こないだ『F.E.A.R. 2: Project Origin』を終えたので一応感想を書きたいと思います。しかしわざわざレビューという形にする気にならないのでここを使って簡単まとめて済ませてしまいます。

まぁ平凡なゲームだったこと。致命的な問題点があるわけでもなくどの要素も一応平均以上ではあるのですが、逆に言うと突出した点もなくてどれも横並び。決め手が欠けたままそこそこの盛り上がりで進み、そこそこな按配で終わる。実に普通。だが得てしてものの評価で"普通"という表現は決して良い意味では捉えられない。本作もその然りで、普通故に駄目なゲームでした。

ゲーム性がオーソドックスなシューティングに近づいた点は前にも書きました。これでも十分普通なのですが、それに加えて展開の盛り上がりに欠ける点もより普通に感じさせてしまう要素の1つ。

と言っても本作の盛り上がりの無さは前作の延々と続く単調さとは別物。確かに前作からの反省点で従来のような単調さは減り、ある程度進行にしたがってロケーションや武器は変化していきます。しかしその代償として賢いAIとの戦闘という一番突出した部分が失われてしまっている為、いつまでたっても本番が来ないかのような欲求不満に駆られます。

この変化は結局の所コンソールへの迎合の結果と見るのが妥当でしょう。広く浅くそこそこ盛り上げてライト層を呼び込もうという魂胆が見えみえ。

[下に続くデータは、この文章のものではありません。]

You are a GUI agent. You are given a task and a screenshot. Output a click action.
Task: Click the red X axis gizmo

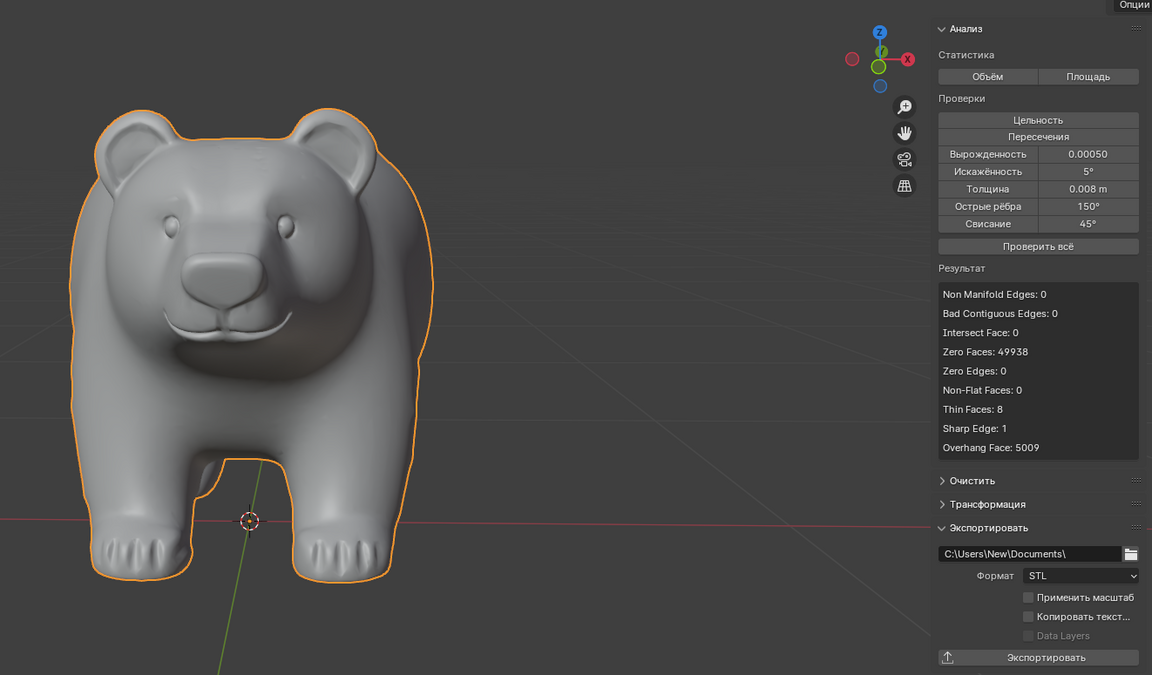pos(908,59)
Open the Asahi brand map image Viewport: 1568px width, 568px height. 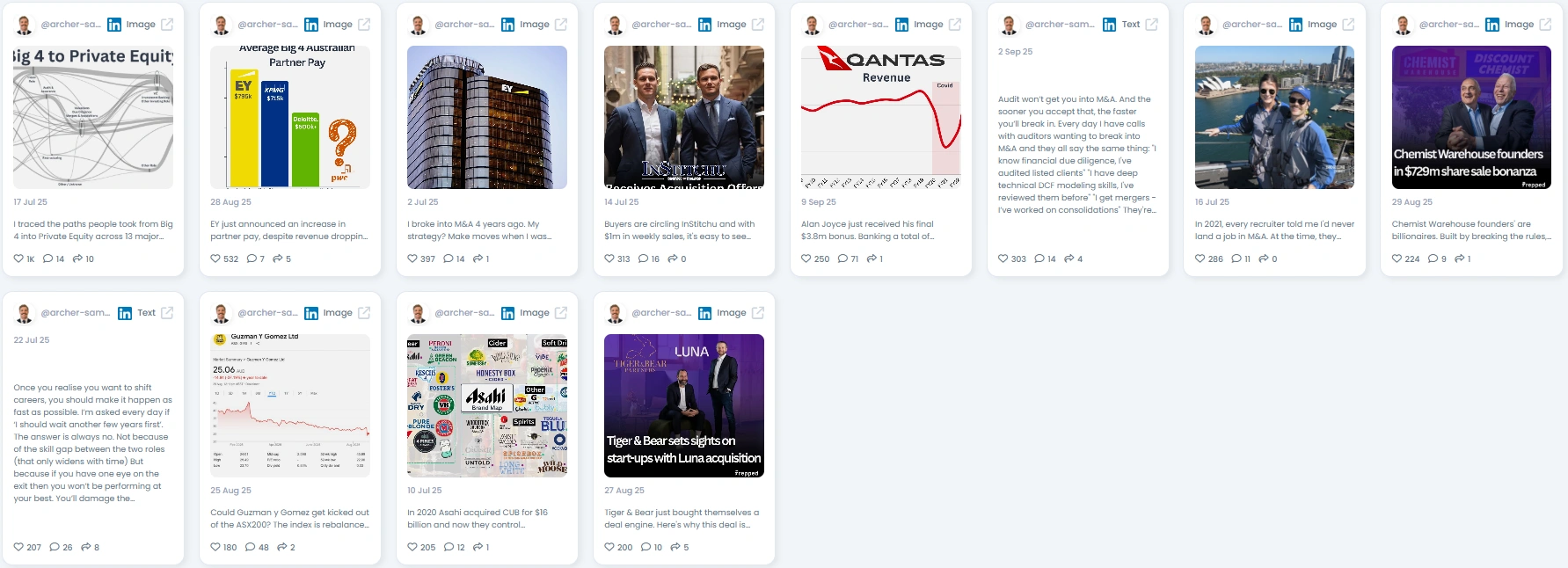click(487, 405)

しかしそれも前作からの強みをそのまま継承できているのであればまだしも、それを失ってしまっているのでは最早"ちょっと良く出来ているがコンソールで一番ありがちな没個性的ゲーム"に成り下がってしまったと言うしかない。

かといって大衆受けゲームという観点から見ても本作は中途半端で成りきれていないという印象が強い。ストーリーはやたらとちまちましているし、グラフィックスだってこれではギリギリ水準レベルだし一部はそれ以下。どうせ受けを狙うのだったらね、思い切って『Gears of War』くらいあざとく仕掛けないと駄目だよ。あの手のゲームを奨励しているわけではありませんが、迎合した上で評価されたいのであればあれくらい開き直って徹底しないと駄目ですよ。それはもう売れる為なら自らのポリシーは平気で投げ捨てる位でないと。

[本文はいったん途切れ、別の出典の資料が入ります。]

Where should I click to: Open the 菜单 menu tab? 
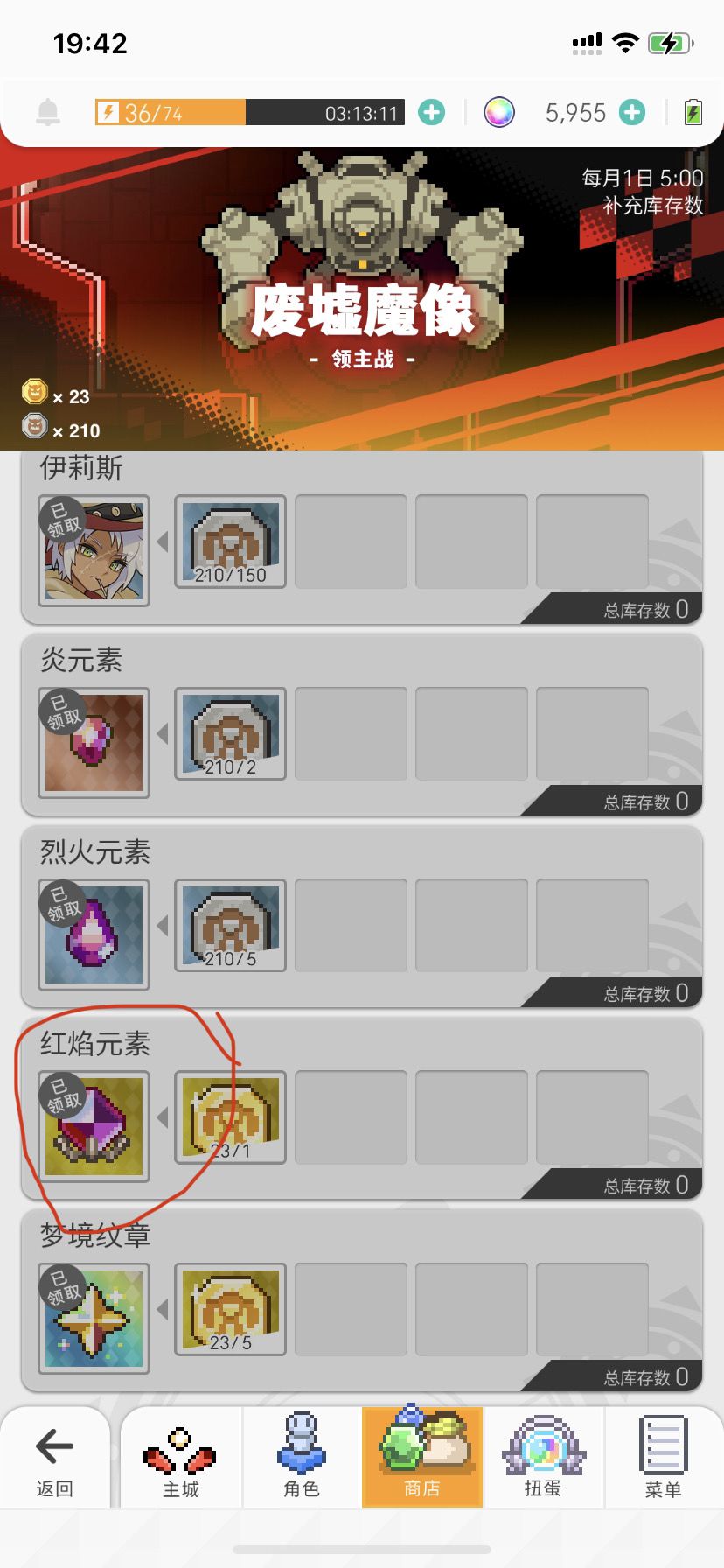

本作はやはり腐ってもMonolithの作ったゲームであって、所々に彼等のポリシーというか独善的な好みが反映されている部分があるんですね。ただそういうMonolithの気質とコンソール迎合という方向性が噛み合っていない。元々そういうゲームは作れない所だったんだから。

『F.E.A.R. 2: Project Origin』は一応続編を匂わせて終わりましたが、このシリーズに果たして未来はあるのでしょうか。Monolith自体は時代に埋もれるには惜しいスタジオなのでこれからも頑張って欲しいけど、残念ながら本作は駄目でした。これから遊ぼうという方は他にもゲームの候補があるならば、そちらを優先した方がいいかもしれません。本作は急いでやる程のゲームでありませんから。